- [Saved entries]
▼▼▼
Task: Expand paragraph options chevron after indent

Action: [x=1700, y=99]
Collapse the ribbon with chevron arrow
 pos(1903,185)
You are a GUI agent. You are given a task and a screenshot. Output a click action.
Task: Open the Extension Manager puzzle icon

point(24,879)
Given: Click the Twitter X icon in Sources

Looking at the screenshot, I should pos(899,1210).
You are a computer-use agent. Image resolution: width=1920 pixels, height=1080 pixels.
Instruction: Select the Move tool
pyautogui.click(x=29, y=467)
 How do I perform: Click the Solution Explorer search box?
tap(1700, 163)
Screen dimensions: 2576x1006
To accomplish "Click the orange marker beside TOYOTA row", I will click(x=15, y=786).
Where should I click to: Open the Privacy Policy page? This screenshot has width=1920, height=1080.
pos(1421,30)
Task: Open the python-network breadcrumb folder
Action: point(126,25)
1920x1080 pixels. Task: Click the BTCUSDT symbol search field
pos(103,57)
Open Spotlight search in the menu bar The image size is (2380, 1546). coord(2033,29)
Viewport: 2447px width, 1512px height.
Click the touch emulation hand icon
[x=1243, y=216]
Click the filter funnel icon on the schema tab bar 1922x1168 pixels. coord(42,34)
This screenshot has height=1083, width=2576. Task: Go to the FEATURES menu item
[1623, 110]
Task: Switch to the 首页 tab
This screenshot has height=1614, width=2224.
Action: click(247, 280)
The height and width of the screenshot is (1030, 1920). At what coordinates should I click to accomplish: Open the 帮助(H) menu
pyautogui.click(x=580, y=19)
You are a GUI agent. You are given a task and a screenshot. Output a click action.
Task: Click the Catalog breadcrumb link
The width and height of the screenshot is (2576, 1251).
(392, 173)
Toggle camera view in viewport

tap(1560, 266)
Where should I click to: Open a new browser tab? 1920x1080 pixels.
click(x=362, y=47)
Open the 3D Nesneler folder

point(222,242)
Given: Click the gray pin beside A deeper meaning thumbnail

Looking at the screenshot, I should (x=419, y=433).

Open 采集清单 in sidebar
▲▲▲
- [What the exercise asks]
Nothing should be missing: every line above must be reproduced exactly.

- [Written answer]
Task: Expand paragraph options chevron after indent

Action: [x=1700, y=99]
Collapse the ribbon with chevron arrow
 pos(1903,185)
You are a GUI agent. You are given a task and a screenshot. Output a click action.
Task: Open the Extension Manager puzzle icon

point(24,879)
Given: Click the Twitter X icon in Sources

Looking at the screenshot, I should pos(899,1210).
You are a computer-use agent. Image resolution: width=1920 pixels, height=1080 pixels.
Instruction: Select the Move tool
pyautogui.click(x=29, y=467)
 How do I perform: Click the Solution Explorer search box?
tap(1700, 163)
Screen dimensions: 2576x1006
To accomplish "Click the orange marker beside TOYOTA row", I will click(x=15, y=786).
Where should I click to: Open the Privacy Policy page? This screenshot has width=1920, height=1080.
pos(1421,30)
Task: Open the python-network breadcrumb folder
Action: point(126,25)
1920x1080 pixels. Task: Click the BTCUSDT symbol search field
pos(103,57)
Open Spotlight search in the menu bar The image size is (2380, 1546). coord(2033,29)
Viewport: 2447px width, 1512px height.
Click the touch emulation hand icon
[x=1243, y=216]
Click the filter funnel icon on the schema tab bar 1922x1168 pixels. coord(42,34)
This screenshot has height=1083, width=2576. Task: Go to the FEATURES menu item
[1623, 110]
Task: Switch to the 首页 tab
This screenshot has height=1614, width=2224.
Action: click(247, 280)
The height and width of the screenshot is (1030, 1920). At what coordinates should I click to accomplish: Open the 帮助(H) menu
pyautogui.click(x=580, y=19)
You are a GUI agent. You are given a task and a screenshot. Output a click action.
Task: Click the Catalog breadcrumb link
The width and height of the screenshot is (2576, 1251).
(392, 173)
Toggle camera view in viewport

tap(1560, 266)
Where should I click to: Open a new browser tab? 1920x1080 pixels.
click(x=362, y=47)
Open the 3D Nesneler folder

point(222,242)
Given: Click the gray pin beside A deeper meaning thumbnail

Looking at the screenshot, I should (x=419, y=433).

Open 采集清单 in sidebar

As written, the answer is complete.